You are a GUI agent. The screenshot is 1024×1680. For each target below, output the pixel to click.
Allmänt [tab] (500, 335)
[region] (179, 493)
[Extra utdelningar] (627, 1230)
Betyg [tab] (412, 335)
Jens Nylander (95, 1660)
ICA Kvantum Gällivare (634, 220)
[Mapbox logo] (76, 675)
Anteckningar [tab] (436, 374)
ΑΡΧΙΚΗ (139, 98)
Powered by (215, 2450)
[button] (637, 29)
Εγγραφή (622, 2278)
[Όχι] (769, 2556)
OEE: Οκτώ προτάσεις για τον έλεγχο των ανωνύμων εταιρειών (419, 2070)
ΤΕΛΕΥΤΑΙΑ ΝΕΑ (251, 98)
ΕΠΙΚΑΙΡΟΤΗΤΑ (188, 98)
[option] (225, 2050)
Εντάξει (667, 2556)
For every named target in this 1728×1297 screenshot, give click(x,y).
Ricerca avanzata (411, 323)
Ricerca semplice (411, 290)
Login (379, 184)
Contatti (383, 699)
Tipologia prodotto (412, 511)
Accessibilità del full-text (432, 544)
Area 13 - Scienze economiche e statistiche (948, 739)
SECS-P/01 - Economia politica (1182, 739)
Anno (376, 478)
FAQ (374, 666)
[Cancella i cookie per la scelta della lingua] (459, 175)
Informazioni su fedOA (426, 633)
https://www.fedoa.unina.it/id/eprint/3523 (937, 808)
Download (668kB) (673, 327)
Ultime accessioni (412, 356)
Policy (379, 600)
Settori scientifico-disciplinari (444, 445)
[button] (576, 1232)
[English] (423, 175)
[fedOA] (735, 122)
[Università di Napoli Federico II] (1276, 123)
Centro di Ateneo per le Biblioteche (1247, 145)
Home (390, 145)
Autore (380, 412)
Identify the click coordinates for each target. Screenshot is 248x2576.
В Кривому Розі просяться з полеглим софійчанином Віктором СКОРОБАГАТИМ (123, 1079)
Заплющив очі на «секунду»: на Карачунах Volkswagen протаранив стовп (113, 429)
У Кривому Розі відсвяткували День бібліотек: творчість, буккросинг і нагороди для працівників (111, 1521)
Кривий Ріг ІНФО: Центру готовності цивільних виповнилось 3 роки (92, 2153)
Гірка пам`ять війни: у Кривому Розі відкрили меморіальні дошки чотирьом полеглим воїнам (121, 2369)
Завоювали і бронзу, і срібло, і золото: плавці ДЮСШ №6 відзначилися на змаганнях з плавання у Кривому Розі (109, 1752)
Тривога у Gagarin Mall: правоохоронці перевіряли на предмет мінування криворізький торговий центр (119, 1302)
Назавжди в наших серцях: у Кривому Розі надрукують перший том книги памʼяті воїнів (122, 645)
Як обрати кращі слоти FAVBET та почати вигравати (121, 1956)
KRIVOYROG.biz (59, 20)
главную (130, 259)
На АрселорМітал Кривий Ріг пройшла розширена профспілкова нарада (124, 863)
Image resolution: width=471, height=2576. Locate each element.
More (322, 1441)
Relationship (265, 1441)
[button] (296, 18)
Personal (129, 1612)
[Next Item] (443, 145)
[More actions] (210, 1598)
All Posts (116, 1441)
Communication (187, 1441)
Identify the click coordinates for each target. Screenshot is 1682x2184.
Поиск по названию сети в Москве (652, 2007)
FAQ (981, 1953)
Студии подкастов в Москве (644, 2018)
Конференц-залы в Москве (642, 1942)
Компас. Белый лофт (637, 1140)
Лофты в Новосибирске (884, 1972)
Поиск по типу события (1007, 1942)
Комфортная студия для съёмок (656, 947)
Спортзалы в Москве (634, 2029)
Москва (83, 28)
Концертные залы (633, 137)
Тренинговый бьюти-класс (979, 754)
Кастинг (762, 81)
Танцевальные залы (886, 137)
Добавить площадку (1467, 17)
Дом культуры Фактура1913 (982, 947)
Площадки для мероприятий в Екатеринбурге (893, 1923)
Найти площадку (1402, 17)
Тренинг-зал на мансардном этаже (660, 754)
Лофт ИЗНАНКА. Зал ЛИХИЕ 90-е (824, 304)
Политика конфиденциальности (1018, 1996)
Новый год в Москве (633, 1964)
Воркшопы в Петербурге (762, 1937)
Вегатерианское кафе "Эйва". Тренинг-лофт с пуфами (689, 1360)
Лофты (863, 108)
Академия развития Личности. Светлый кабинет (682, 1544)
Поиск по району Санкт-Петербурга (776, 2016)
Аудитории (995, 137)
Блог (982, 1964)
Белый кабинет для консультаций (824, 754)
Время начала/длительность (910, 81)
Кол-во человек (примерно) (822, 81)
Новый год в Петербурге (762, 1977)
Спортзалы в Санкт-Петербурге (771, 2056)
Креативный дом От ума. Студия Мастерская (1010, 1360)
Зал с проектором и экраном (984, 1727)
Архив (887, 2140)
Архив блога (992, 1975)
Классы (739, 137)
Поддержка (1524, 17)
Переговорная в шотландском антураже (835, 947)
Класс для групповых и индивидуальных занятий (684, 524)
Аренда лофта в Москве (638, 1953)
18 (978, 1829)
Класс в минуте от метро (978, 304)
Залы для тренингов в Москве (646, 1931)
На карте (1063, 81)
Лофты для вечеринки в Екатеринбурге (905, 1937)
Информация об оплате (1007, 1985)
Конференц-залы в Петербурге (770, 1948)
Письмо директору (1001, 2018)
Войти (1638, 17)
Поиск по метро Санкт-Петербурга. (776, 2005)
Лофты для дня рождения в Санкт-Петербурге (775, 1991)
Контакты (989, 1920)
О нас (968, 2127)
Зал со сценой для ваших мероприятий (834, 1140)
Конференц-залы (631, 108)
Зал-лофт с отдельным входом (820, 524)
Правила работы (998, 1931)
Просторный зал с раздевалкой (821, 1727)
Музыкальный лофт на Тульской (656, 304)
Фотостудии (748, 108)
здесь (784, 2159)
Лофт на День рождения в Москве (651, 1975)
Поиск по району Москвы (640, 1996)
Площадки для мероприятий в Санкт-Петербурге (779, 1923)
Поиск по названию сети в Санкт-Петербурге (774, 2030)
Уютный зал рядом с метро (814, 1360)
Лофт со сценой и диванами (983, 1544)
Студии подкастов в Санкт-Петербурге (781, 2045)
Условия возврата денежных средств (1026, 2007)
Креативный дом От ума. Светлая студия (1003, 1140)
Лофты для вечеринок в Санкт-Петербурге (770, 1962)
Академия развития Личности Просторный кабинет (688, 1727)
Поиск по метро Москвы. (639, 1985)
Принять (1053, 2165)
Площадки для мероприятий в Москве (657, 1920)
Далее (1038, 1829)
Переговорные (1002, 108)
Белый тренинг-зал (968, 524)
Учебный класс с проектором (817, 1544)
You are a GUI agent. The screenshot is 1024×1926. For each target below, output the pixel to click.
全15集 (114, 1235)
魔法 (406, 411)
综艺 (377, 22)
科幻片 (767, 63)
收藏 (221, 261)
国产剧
◆ ◆ ◆
Give the exact lines, and only those, from the line containing "Конференц-залы в Москве (642, 1942)" through the line containing "Аудитории (995, 137)" in the entries above.

Конференц-залы в Москве (642, 1942)
Компас. Белый лофт (637, 1140)
Лофты в Новосибирске (884, 1972)
Поиск по типу события (1007, 1942)
Комфортная студия для съёмок (656, 947)
Спортзалы в Москве (634, 2029)
Москва (83, 28)
Концертные залы (633, 137)
Тренинговый бьюти-класс (979, 754)
Кастинг (762, 81)
Танцевальные залы (886, 137)
Добавить площадку (1467, 17)
Дом культуры Фактура1913 (982, 947)
Площадки для мероприятий в Екатеринбурге (893, 1923)
Найти площадку (1402, 17)
Тренинг-зал на мансардном этаже (660, 754)
Лофт ИЗНАНКА. Зал ЛИХИЕ 90-е (824, 304)
Политика конфиденциальности (1018, 1996)
Новый год в Москве (633, 1964)
Воркшопы в Петербурге (762, 1937)
Вегатерианское кафе "Эйва". Тренинг-лофт с пуфами (689, 1360)
Лофты (863, 108)
Академия развития Личности. Светлый кабинет (682, 1544)
Поиск по району Санкт-Петербурга (776, 2016)
Аудитории (995, 137)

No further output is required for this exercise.